*Brano della pagina:*
________________________________________
Senza preti, né fedeli, né radici

Le vocazioni in calo sono un segnale anche per i non credenti. E chi predica dentro una chiesa vuota si faccia una domanda…


Chiudono molti seminari, in tutta Italia ce ne sono solo 1.804 (dati della Conferenza episcopale italiana), che per 20 regioni fa circa 90 seminaristi ciascuna. La maggior parte è in Lombardia (266) e in coda c’è l’Umbria, la terra di Assisi, con 12. A Mantova, è notizia recente, il seminario vescovile – nientepopodimeno che 40 mila metri quadrati – è stato chiuso (gli aspiranti preti sono appena cinque, e 8 mila metri quadrati a testa sono stati evidentemente giudicati eccessivi), ma anche nella mia città, Lucca, il seminario è stato chiuso e Lucca è sempre stata una fucina di preti, cattolicissima e democristiana; non che le cose siano necessariamente collegate ma, come si dice, tutto fa.

Niente, pensando al numero delle parrocchie e dei servizi che ci saranno da coprire in futuro. Basti pensare che in 10 anni, dal 2009 al 2019, le vocazioni sono scese del 28 per cento. Il fenomeno parte da lontano – nel 1970 i seminaristi erano 6.337 – ma nell’ultimo decennio il fenomeno ha subìto un’accelerazione senza precedenti. Un lettore potrebbe pensare: «Ma con tutti i problemi che ci sono chissenefrega di preti, seminari e seminaristi!». A nostro modesto avviso, credente o non credente, chi pensasse così sbaglierebbe. Perché, in qualsiasi religione si creda, laici, agnostici, atei, comunque un dato di fatto rimane.

Al di là e prima del fatto religioso, strettamente inteso, la religione cristiana, la fede cattolica, in questo Paese come in tutta Europa, è stata ed è una parte determinante delle nostre radici e dunque dell’albero della civiltà sulla quale siamo seduti. Se non una perdita in termini religiosi, di cui si potrebbe discutere a lungo, una scarnificazione della struttura della Chiesa cattolica e della sua assenza nella società italiana significherebbe una perdita netta in termini culturali. Sarebbe come se, tornando all’albero, sparissero le radici, o nessuno se ne curasse più. L’albero, presto o tardi, seccherebbe fino a scomparire.

Altra domanda, ben più sensata della precedente – e anzi indispensabile per affrontare il problema in profondità e cercare possibili soluzioni – è chiedersi perché, come mai, a causa di quali fattori i seminari si svuotano fino a chiudere i battenti. Perché succede? Cosa porta i giovani a non considerare più questa come una delle possibilità di scelta per la propria vita? Qui la questione si fa complicata, ma forse meno di quanto si pensi a prima vista. È immediato, logico e perfino condivisibile che i ragazzi, ma soprattutto le loro famiglie, di fronte agli scandali enormi della pedofilia nella chiesa nutrano nel migliore dei casi seri dubbi sull’affidabilità per adolescenti o giovani di queste istituzioni in una età così delicata e con mille fragilità, nel peggiore un rifiuto netto che si estende a tutta la credibilità della Chiesa stessa.
________________________________________
*Compito A:*
Riporta tali e quali le righe dell'elenco, da quella che contiene "Screen dimensions: 1200x787" fino all'ultima, entrambe comprese.
*Compito B:*
Riprendi il brano sul calo delle vocazioni e sulla chiusura dei seminari e proseguilo dopo la sua ultima frase.
Il brano e le righe non hanno alcun legame tra loro.

Voci della raccolta
________________________________________
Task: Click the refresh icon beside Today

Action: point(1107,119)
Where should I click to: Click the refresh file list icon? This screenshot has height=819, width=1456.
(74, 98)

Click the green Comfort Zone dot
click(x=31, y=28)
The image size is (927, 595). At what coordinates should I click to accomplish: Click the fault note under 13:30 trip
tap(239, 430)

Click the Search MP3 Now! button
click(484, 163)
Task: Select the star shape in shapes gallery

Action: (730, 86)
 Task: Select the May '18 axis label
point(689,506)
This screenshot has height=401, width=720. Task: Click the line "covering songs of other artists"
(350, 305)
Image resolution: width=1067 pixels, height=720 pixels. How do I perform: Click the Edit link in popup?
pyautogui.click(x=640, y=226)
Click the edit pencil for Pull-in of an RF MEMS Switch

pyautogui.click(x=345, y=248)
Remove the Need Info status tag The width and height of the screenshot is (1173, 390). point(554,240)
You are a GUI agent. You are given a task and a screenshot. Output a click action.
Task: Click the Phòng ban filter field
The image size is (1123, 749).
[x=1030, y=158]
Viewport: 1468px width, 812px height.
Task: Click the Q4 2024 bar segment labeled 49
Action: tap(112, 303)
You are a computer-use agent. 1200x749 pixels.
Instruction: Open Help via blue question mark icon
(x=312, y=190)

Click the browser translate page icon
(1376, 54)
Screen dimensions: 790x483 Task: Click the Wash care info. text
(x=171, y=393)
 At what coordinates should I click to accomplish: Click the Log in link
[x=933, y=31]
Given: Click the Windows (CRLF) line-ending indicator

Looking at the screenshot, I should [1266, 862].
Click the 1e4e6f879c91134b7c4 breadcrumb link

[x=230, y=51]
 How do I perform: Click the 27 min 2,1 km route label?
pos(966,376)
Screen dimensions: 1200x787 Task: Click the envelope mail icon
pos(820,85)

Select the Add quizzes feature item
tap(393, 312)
________________________________________
*Risposta A:*
Screen dimensions: 1200x787 Task: Click the envelope mail icon
pos(820,85)

Select the Add quizzes feature item
tap(393, 312)

*Risposta B:*
Questo è un fatto determinante, tant’è vero che dei pochi giovani che ancora entrano in seminario il 43,3 per cento ha tra i 26 e i 35 anni, mentre tra i 19 e i 25 anni è il 42,2 per cento di coloro che aspirano al sacerdozio. Percentuali invertite rispetto a quelle di non molti anni fa. E poi, per dirla fino in fondo, a parte la fermezza di Benedetto XVI – che, tra l’altro, obbligò chi fosse venuto a sapere di casi di pedofilia a denunciarli per prima cosa all’autorità civile – altre condanne di questa forza non se ne sono sentite. Si tende purtroppo a insabbiare, almeno da un punto di vista della comunicazione; e questo non aiuta, anzi insospettisce sempre di più.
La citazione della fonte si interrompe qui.